▶ [SELECTED EXCERPT]:
README

This plugin for the SilverStripe framework allows you to harness the power of the Lucene search engine on your site.

Using a variety of tools, you can also search PDF, Word, Excel, Powerpoint and plain text files.

It is easy to set up and use.

This plugin uses Zend_Search_Lucene from Zend, StandardAnalyzer by Kenny Katzgrau, and pdf-to-text by Joeri Stegeman for PDF scanning.

Zend_Search_Lucene is a PHP port of the Apache project's Lucene search engine.

This extension is inspired by the wpSearch plugin for WordPress. http://codefury.net/projects/wpSearch/

Modified for SilverStripe 3.0.x and 3.1

Graeme Smith <gs78 (at) me (dot) com>

####To Do: Tests not working - Status column and Temporary Tables fault

Maintainer Contact

Darren Inwood <darren (dot) inwood (at) chrometoaster (dot) com>

Requirements

SilverStripe 3.0 or newer 'Queued Jobs' module for SilverStripe 3.0 or newer - see: https://github.com/nyeholt/silverstripe-queuedjobs

This module is currently only tested on LAMP - Windows and Mac OS X should work, but are untested.

Documentation

http://code.google.com/p/lucene-silverstripe-plugin/

There is also phpdoc generated documentation in the docs directory.

Installation Instructions

Check out the archive into the root directory of your project. This should be the same folder as the 'framework' directory.

Via Git: git submodule add https://github.com/Instagraeme/silverstripe-lucene lucene

This will create a directory called 'lucene' containing the plugin files.

You will need to have the 'Queued Jobs' module installed in order to use Lucene:

Via Git: git submodule add https://github.com/nyeholt/silverstripe-queuedjobs queuedjobs

To get queued jobs to run, you also need to add $_FILE_TO_URL_MAPPING to your _ss_environment.php file as described in the SilverStripe docs:

http://doc.silverstripe.org/sapphire/en/topics/commandline

Run /dev/build?flush=1 to tell your SilverStripe about your new module, and your new search engine is installed! (You still need to enable it - see below.)

▶ [CHALLENGE 1]: Please list every file type that the plugin README says can also be searched.
▶ [CHALLENGE 2]: Translate this sentence from the plugin README into German: "This will create a directory called 'lucene' containing the plugin files."

▶ [DATASET ROWS]:
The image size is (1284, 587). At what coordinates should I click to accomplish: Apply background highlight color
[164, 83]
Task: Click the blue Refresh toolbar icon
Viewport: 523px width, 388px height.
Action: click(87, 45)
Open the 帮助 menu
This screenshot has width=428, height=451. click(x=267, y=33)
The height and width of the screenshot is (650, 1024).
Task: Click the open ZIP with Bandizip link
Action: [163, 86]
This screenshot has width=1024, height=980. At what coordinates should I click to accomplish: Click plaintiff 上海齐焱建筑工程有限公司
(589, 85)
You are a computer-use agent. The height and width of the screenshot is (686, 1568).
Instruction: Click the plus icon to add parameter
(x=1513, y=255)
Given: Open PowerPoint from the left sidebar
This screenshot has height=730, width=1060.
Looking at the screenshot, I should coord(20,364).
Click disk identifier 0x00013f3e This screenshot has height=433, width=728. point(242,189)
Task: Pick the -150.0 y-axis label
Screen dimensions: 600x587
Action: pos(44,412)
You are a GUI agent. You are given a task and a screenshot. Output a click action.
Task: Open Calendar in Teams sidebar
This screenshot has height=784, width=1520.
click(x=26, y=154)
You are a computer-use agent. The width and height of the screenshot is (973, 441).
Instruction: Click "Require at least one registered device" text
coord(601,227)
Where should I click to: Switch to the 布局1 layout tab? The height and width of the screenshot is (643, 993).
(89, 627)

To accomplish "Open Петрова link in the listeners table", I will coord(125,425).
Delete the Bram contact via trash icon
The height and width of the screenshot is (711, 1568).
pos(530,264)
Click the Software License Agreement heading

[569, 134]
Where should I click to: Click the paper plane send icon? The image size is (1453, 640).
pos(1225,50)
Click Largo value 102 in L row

▶ [FINISHED ANSWER 1]: PDF, Word, Excel, Powerpoint, plain text

▶ [FINISHED ANSWER 2]: Dadurch wird ein Verzeichnis namens 'lucene' erstellt, das die Plugin-Dateien enthält.